当初は、東京日日新聞及び大阪毎日新聞主催で、のち二社が合併して毎日新聞社主催となる。

1934年(昭和9年)、東日学芸部長の阿部眞之助が囲碁及び将棋の「実力名人戦」を企画し、1935年に将棋の名人戦が開始[2]。囲碁は本因坊秀哉の意向もあり本因坊戦とされ、1936年に秀哉は日本棋院に本因坊の名跡を譲渡。阿部の部下の黒崎貞治郎が担当して本因坊戦は1939年(昭和14年)に開始することになった[3](本因坊戦が開始する前の東日及び大毎は「全日本囲棋選手権大会」及び本因坊秀哉の引退碁を掲載していた[4])。
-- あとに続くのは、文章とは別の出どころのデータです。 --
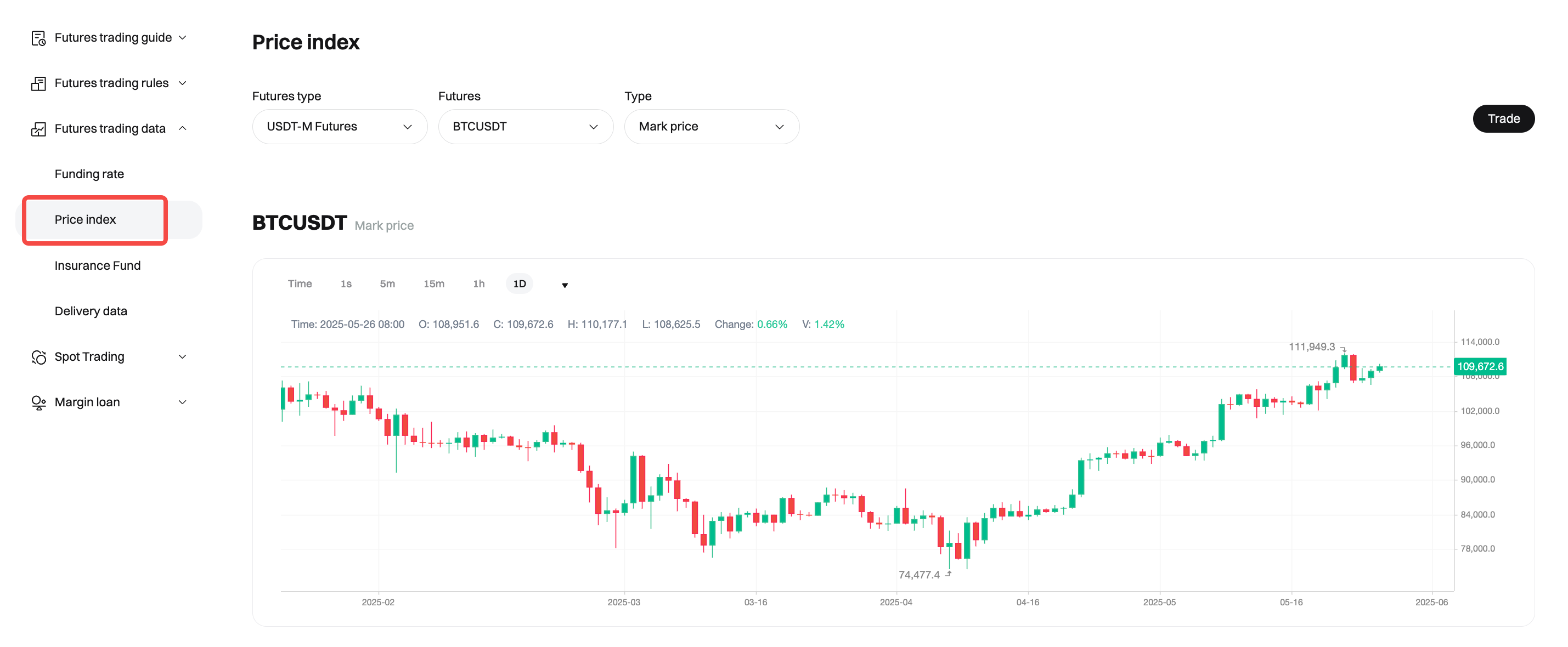
Task: Select the 1h chart interval
Action: (x=478, y=284)
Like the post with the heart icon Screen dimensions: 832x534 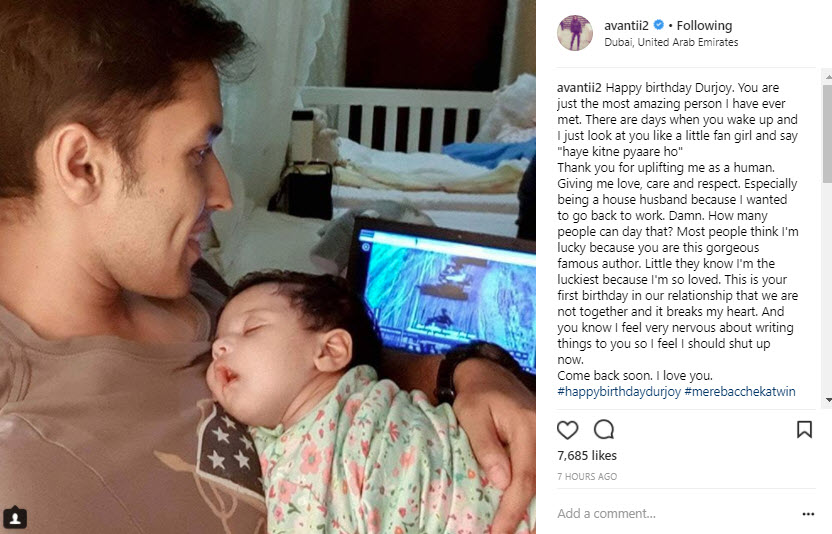click(567, 429)
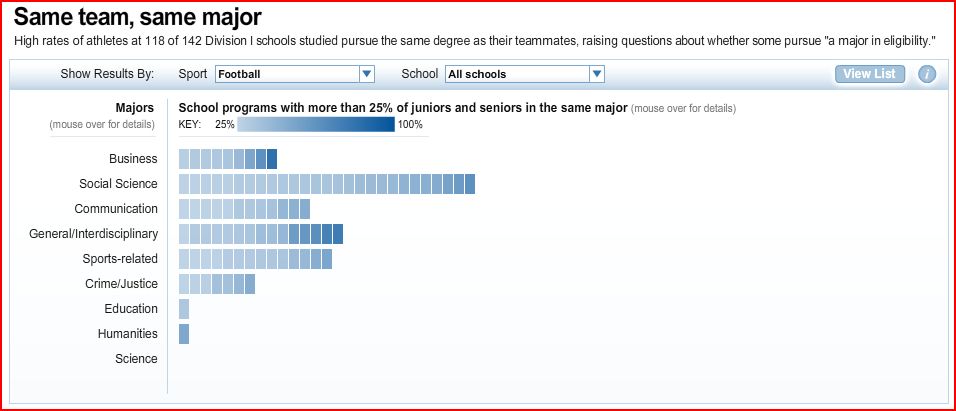Click the Education major label
Screen dimensions: 956x411
point(131,309)
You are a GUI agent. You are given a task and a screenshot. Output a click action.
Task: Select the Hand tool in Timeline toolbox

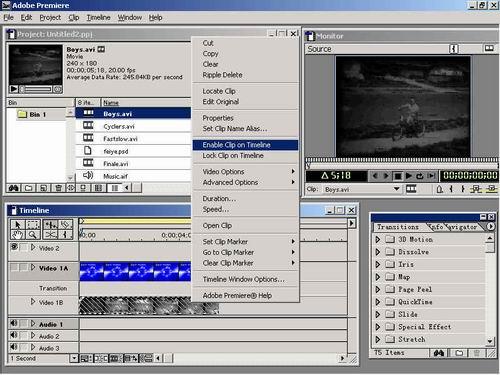18,235
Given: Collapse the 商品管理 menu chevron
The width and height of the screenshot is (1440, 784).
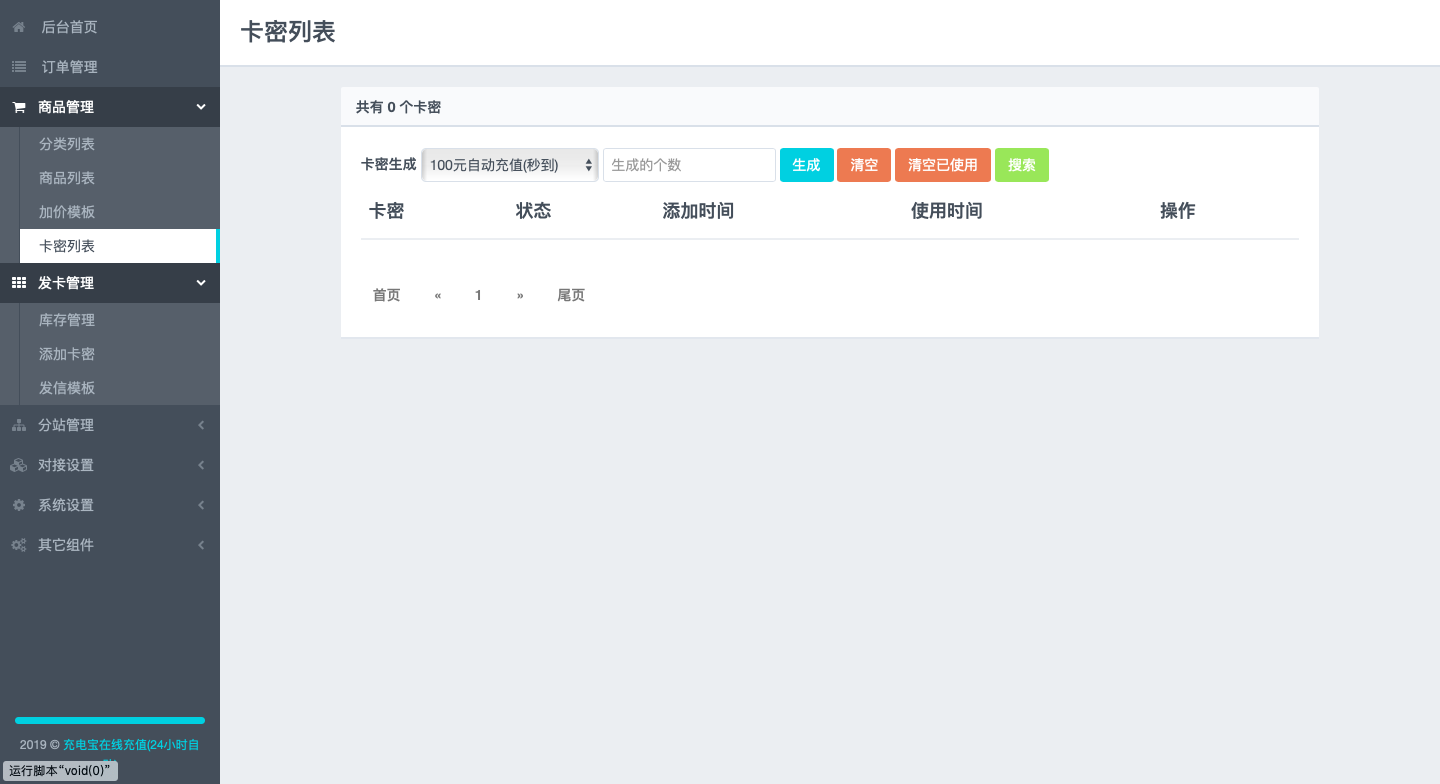Looking at the screenshot, I should (x=201, y=107).

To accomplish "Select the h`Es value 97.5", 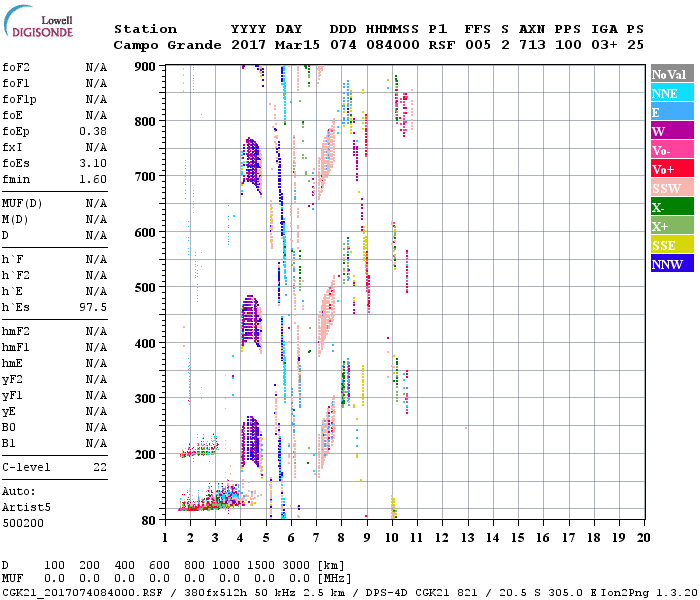I will click(93, 307).
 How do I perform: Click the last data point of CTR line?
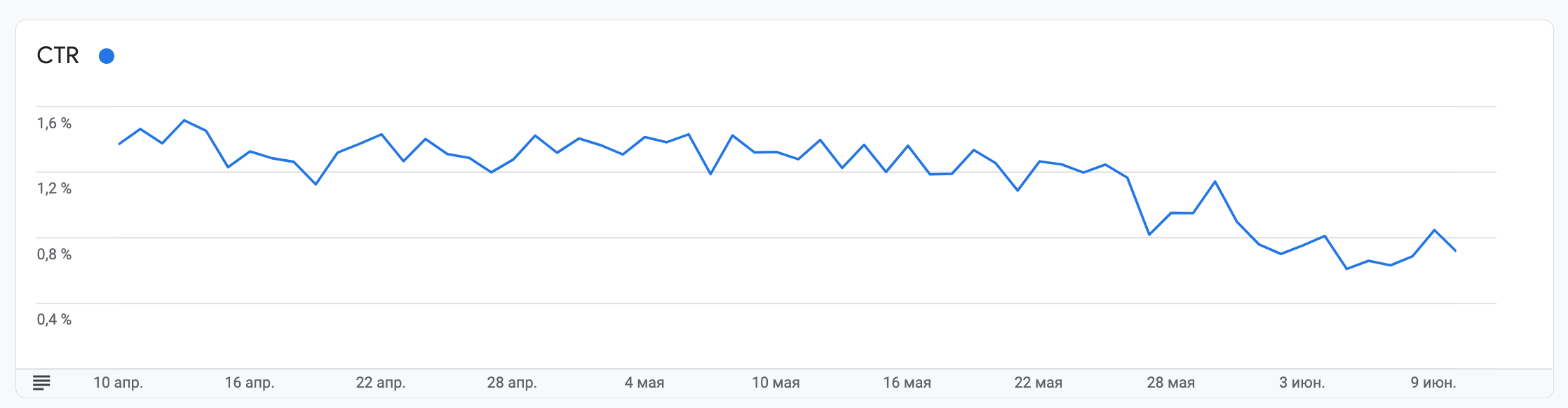tap(1456, 251)
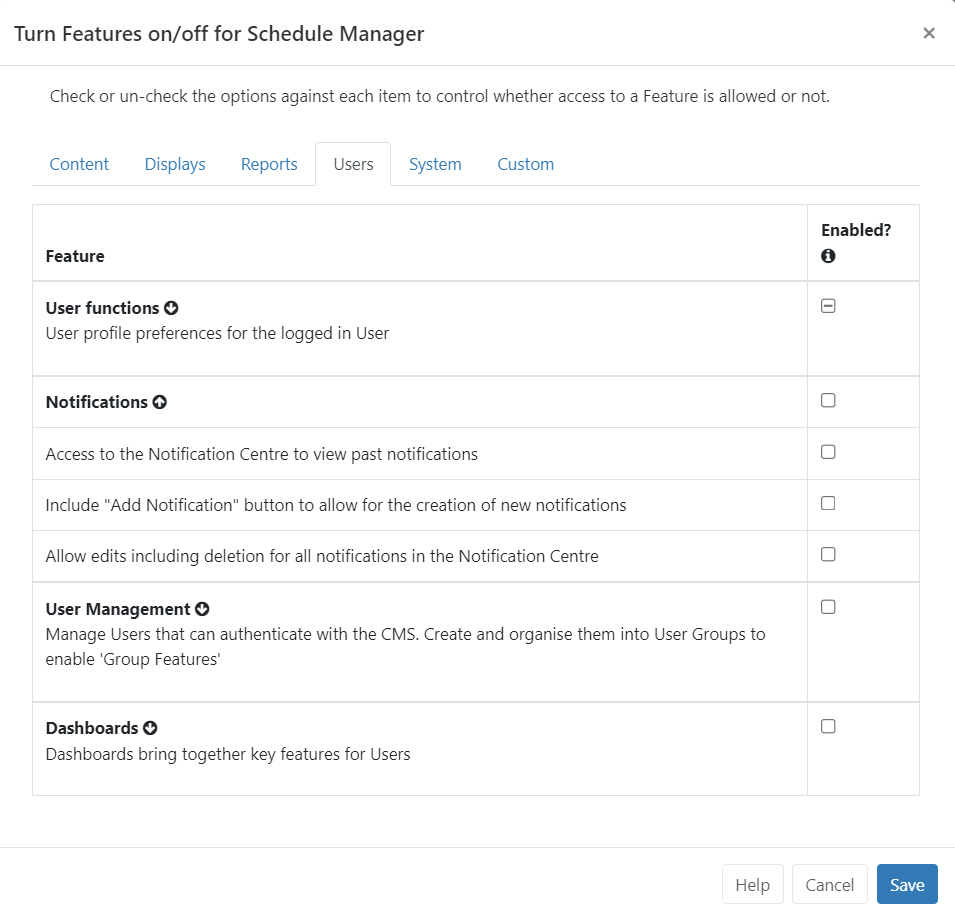Tick the allow edits including deletion checkbox

coord(828,555)
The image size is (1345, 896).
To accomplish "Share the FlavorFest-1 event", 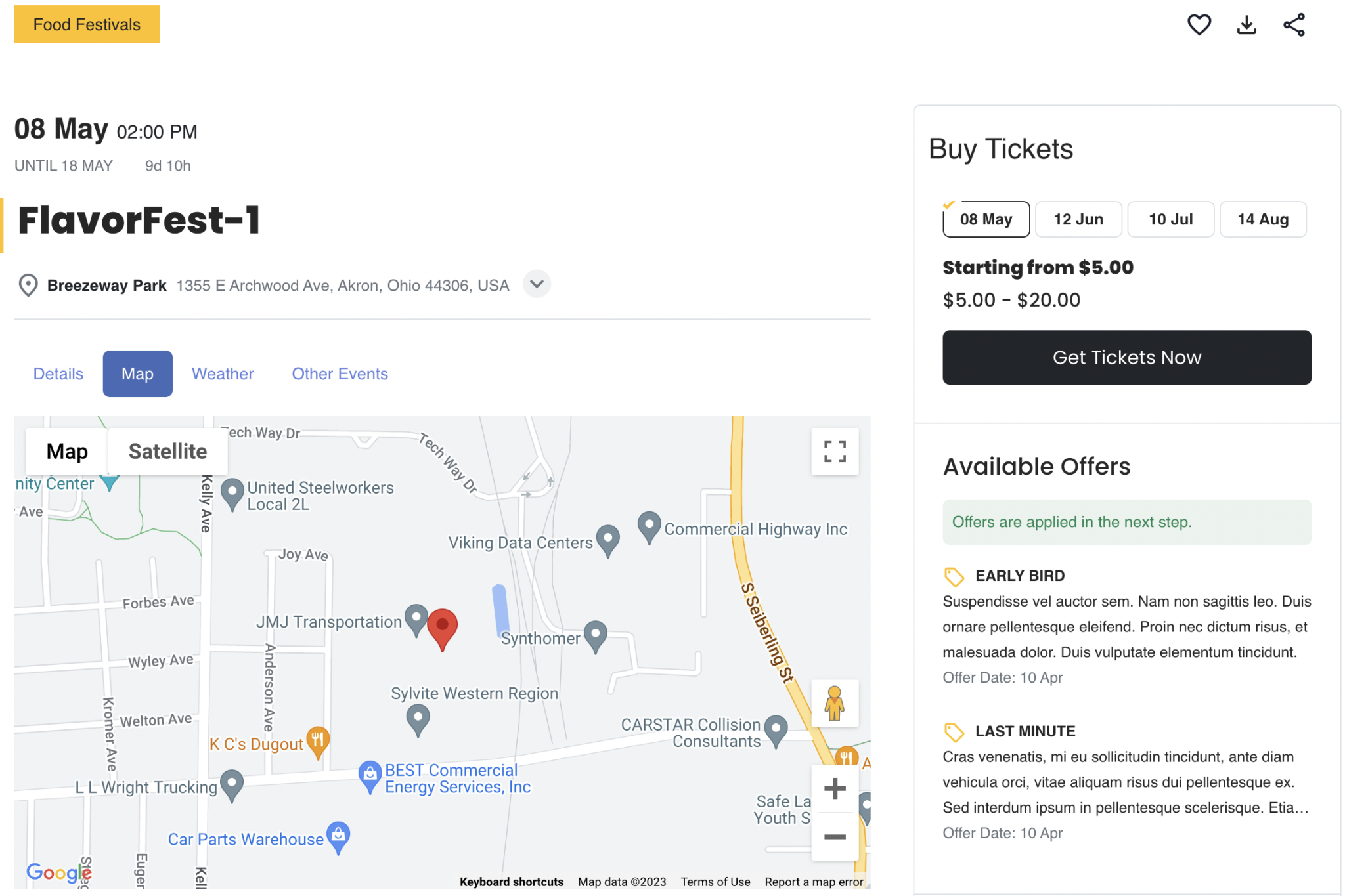I will click(x=1293, y=24).
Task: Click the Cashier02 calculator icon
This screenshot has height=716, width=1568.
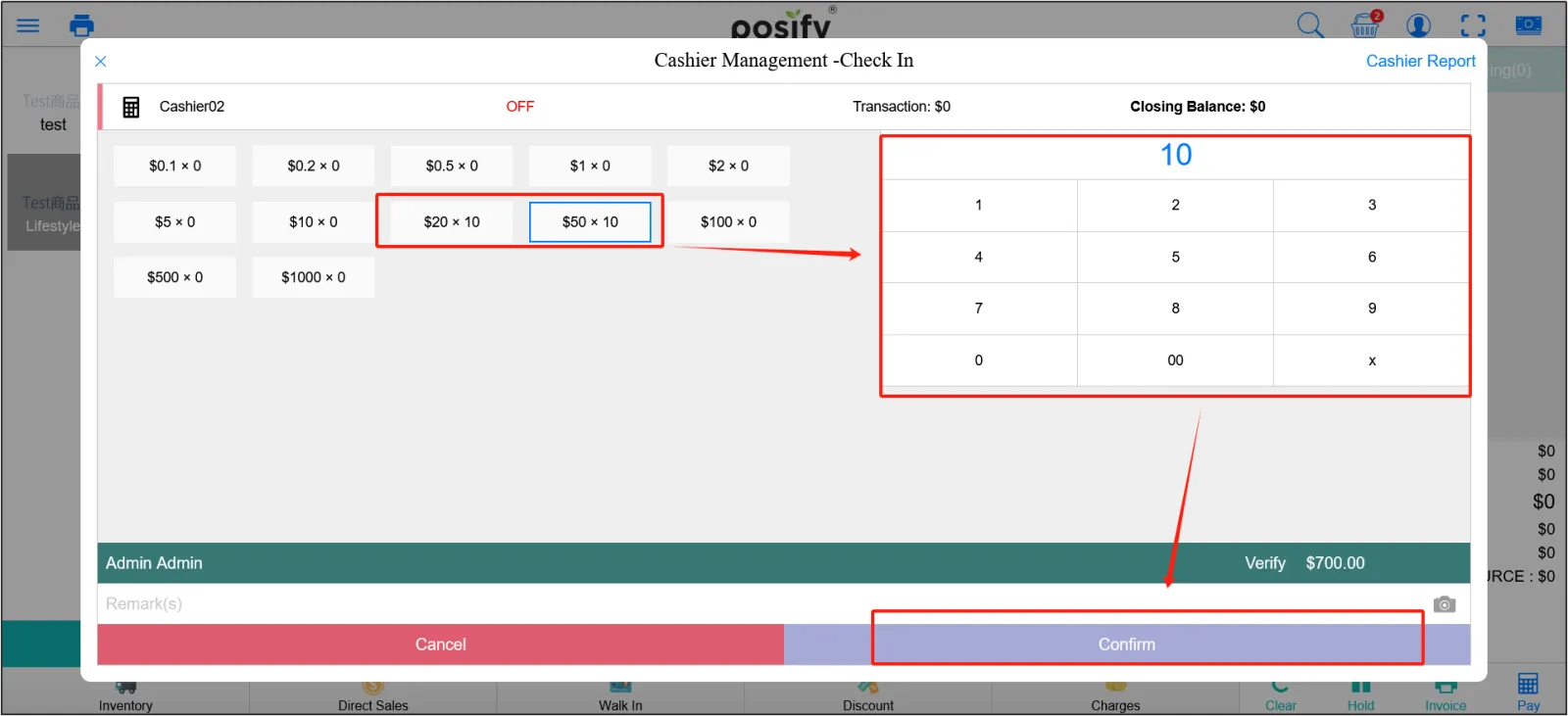Action: coord(131,107)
最後の世襲本因坊二十一世本因坊秀哉名人の、本因坊の名は棋界随一の実力者が名乗るべきものであるという思いから、選手権制による本因坊戦「本因坊名跡争奪・全日本専門棋士選手権大手合」が行われることになった。囲碁におけるタイトル制度はこれが始まりであり、以後に始まる多くの棋戦のモデルとなった。

なお、女流戦にも女流本因坊戦がある。

実施方式

  • 第1-5期までは、2年で1期の開催。第6期から1年1期となる。この変更が、本因坊就位直後の橋本宇太郎率いる関西棋院独立の一因にもなった。
  • 第78期までは、前年度の本因坊七番勝負敗退者と前年度のリーグ戦二位から四位までの4人に加え、最終予選によって4人を選出し、計8名によるリーグ戦を行って挑戦者を決定していた。ただし最上位者が複数の場合には挑戦者1名を決めるために挑戦者決定戦(プレーオフ)を行う。リーグ戦の五位以下は陥落となり、翌年度は再び最終予選からの参加になっていた。このため、入りやすいが陥落もしやすいという特徴があり、勝ち越しながら陥落した例が、第64期(2008-2009年)までの間に16回ある[5]。本因坊リーグは棋聖名人リーグとともに三大リーグと呼ばれ、ここに参加することが一流棋士の証とされていた。
  • 第79期からは予選を勝ち抜いた棋士と前期挑戦手合および挑戦者決定戦敗者(79期のみ前期挑戦手合敗者及びリーグ上位3名シード)がノックアウト方式のトーナメントで挑戦者を決定する[6]
  • 六段以下の棋士が本因坊リーグ入りを果たした場合、七段に昇段していた。またリーグに優勝して挑戦権獲得が決まったら八段に、さらに本因坊位を奪取した場合九段へ昇段していた[注 2]
  • 挑戦者はタイトル保持者と挑戦手合五番勝負を行い、優勝者を決める。五番勝負は全国の有名旅館・ホテルを舞台に戦われる。

本因坊戦の歴史

要約
視点

創設

1934年、21世本因坊秀哉は引退にあたり、その名跡を全棋士に開放して実力制本因坊戦を開始することを決意した。この背景には、秀哉が後継者として期待していた小岸壮二が夭折していたこと、将棋界で13世関根金次郎名人の引退と共に1935年から名人戦が開始予定だったことがあるといわれる。なお、本因坊戦の創設にあたったのは、東京日日新聞学芸部長の阿部眞之助、およびその部下の黒崎貞治郎である(なお、戦後になって、毎日新聞学芸部副部長で、後に作家に転じた井上靖が本因坊戦の運営を行ったこともある)。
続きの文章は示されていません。